[Saved data entries]
--- START ---

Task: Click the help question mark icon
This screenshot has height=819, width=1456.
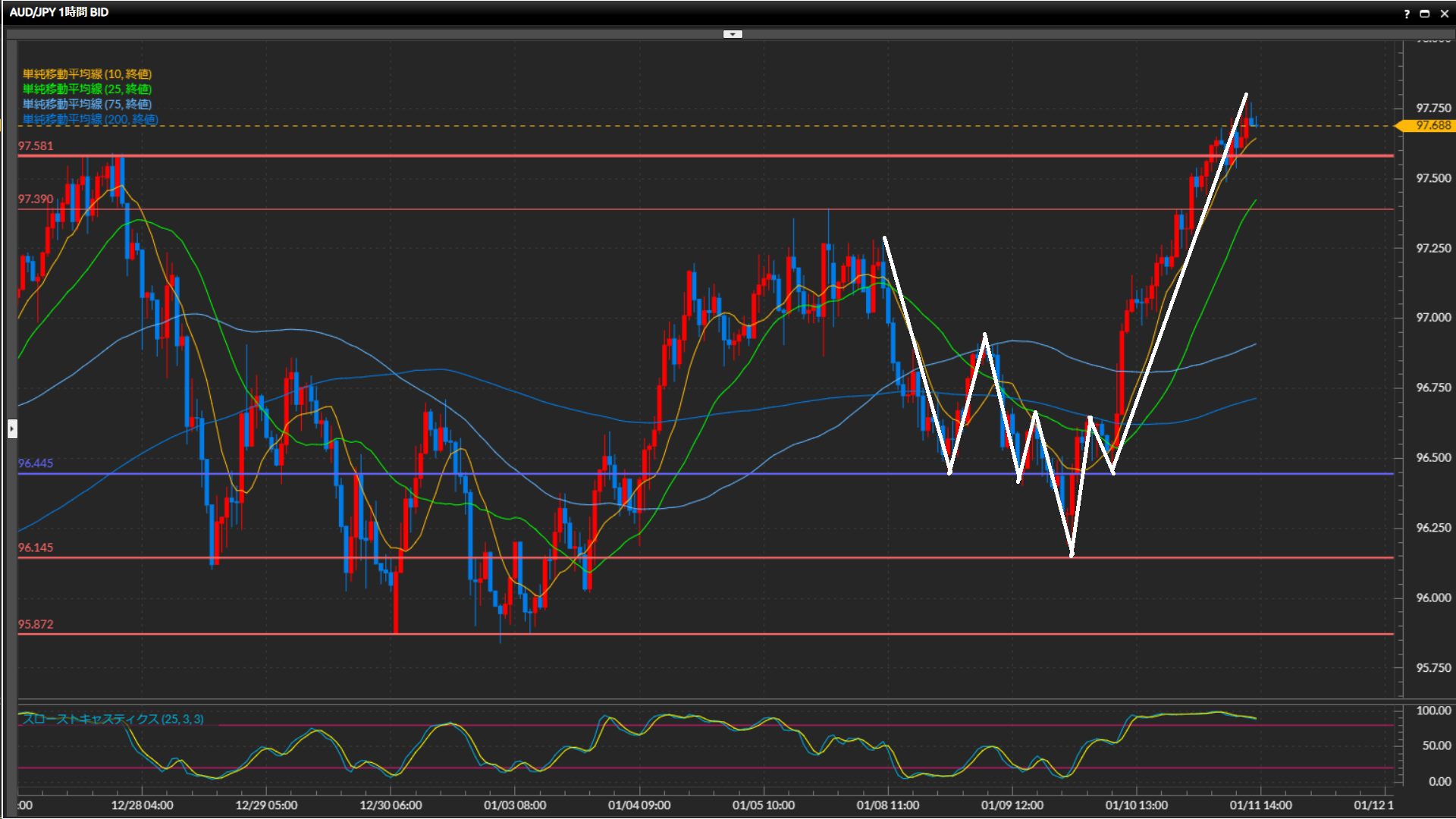Action: (1407, 14)
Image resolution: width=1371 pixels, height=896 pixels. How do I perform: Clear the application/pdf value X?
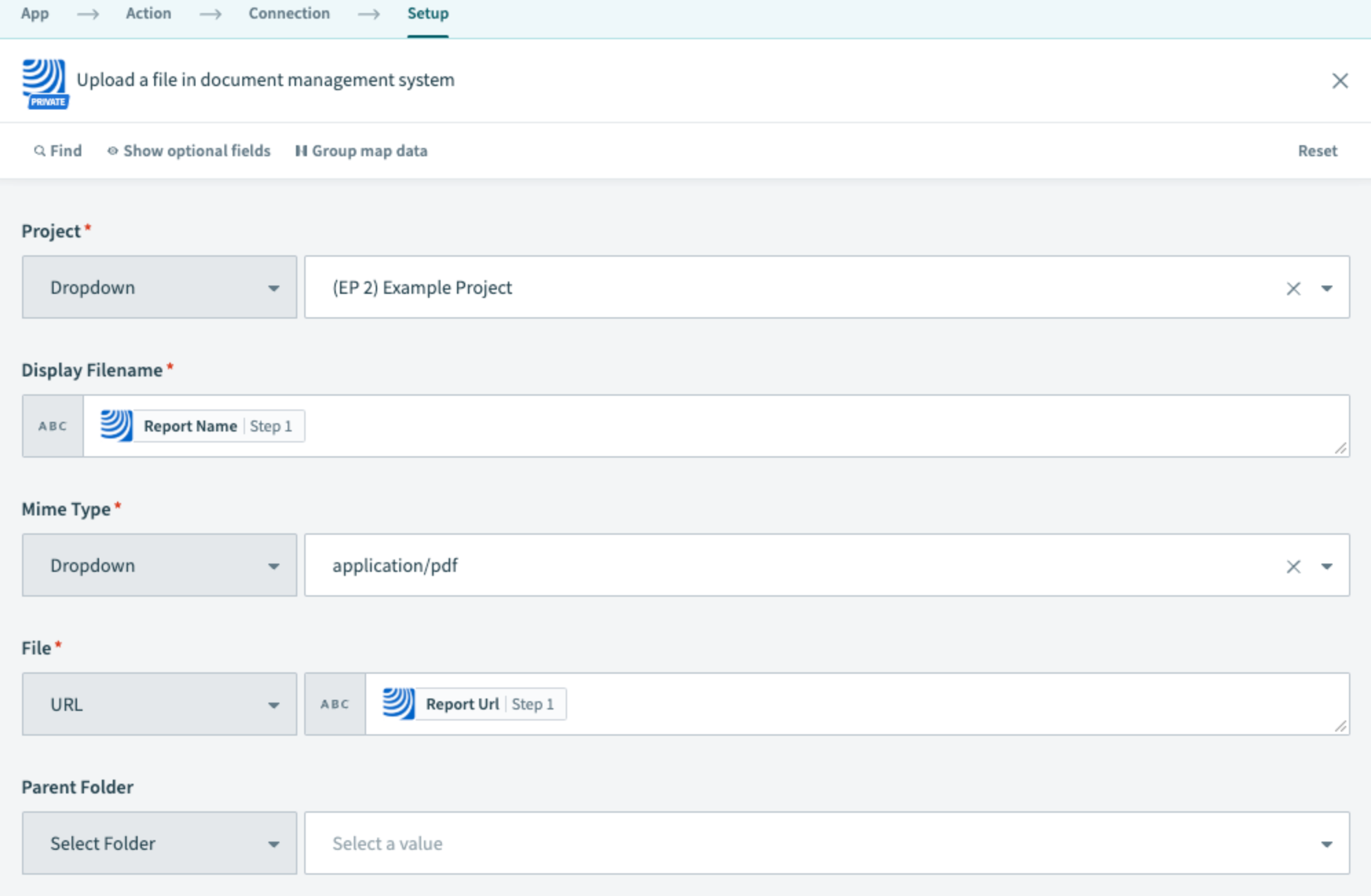coord(1293,566)
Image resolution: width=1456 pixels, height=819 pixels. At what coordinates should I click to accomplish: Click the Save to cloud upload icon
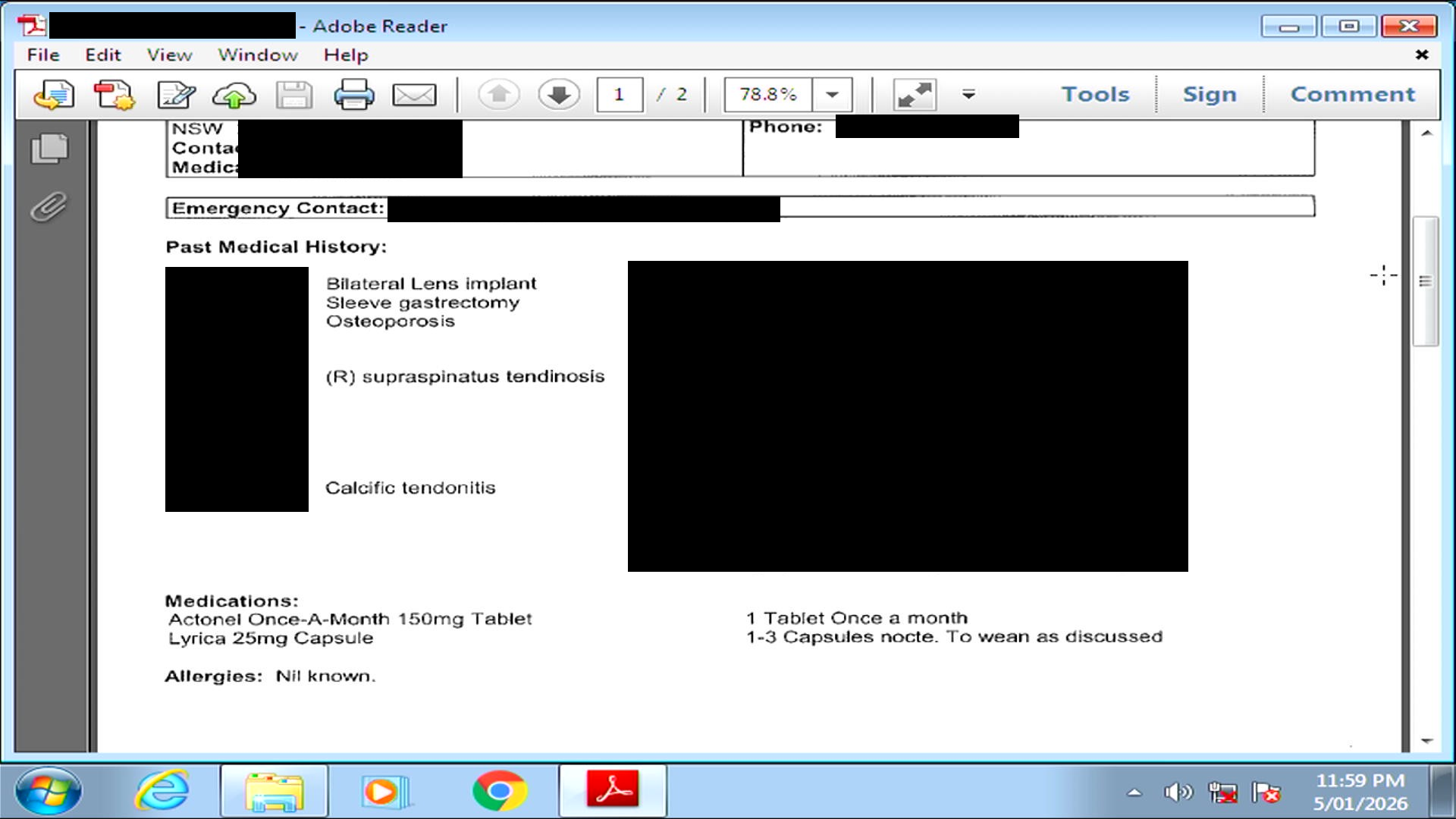(234, 95)
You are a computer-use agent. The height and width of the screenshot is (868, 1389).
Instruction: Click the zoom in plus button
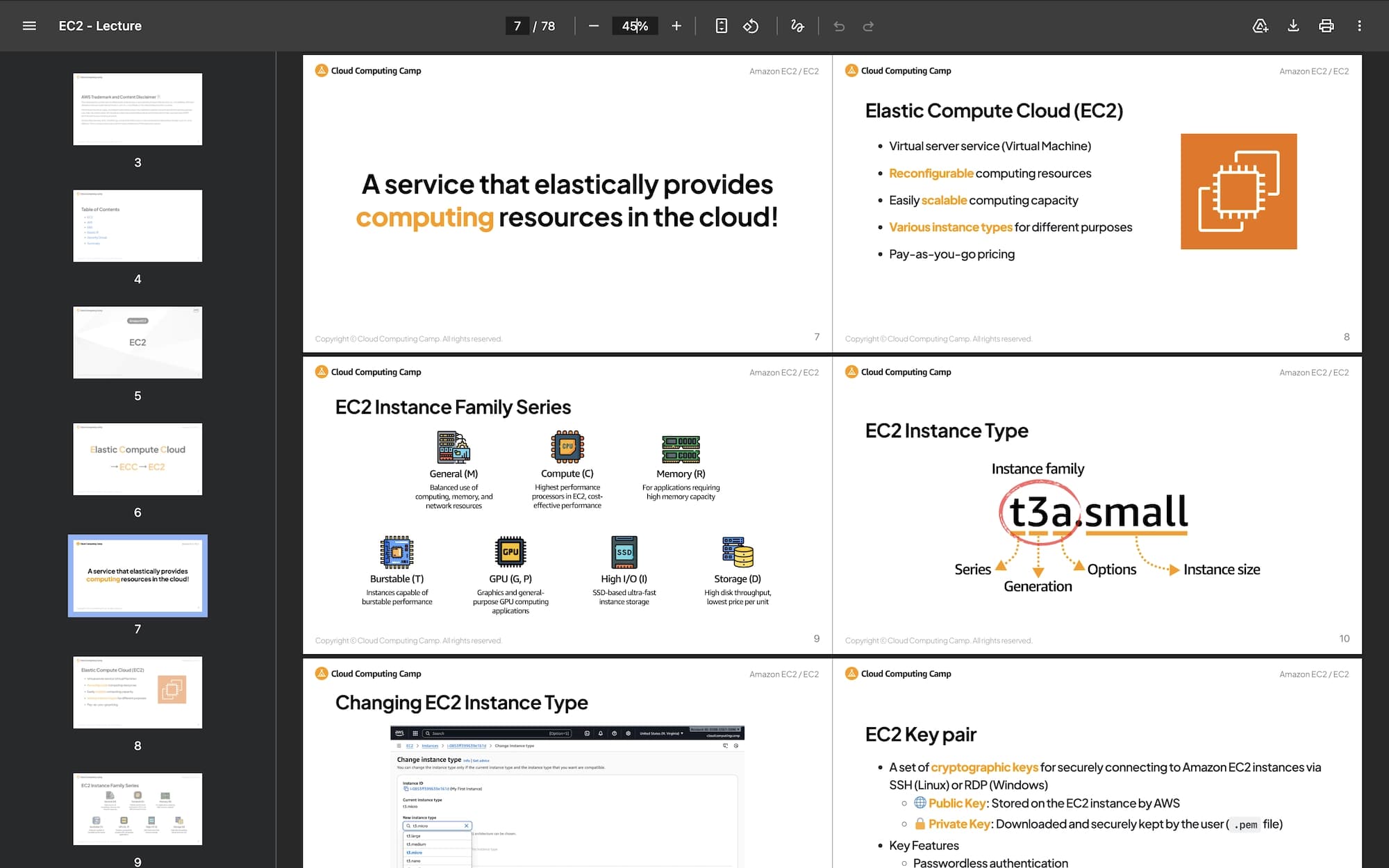[x=676, y=26]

--- END ---

§ **Aim of the task**: All of the data above should be printed again exactly, though none of the pictures belong in the copy.

§ **Solution for this problem**:
Task: Click the help question mark icon
This screenshot has height=819, width=1456.
Action: (1407, 14)
Image resolution: width=1371 pixels, height=896 pixels. How do I perform: Clear the application/pdf value X?
coord(1293,566)
Image resolution: width=1456 pixels, height=819 pixels. At what coordinates should I click to accomplish: Click the Save to cloud upload icon
(234, 95)
You are a computer-use agent. The height and width of the screenshot is (868, 1389).
Instruction: Click the zoom in plus button
[x=676, y=26]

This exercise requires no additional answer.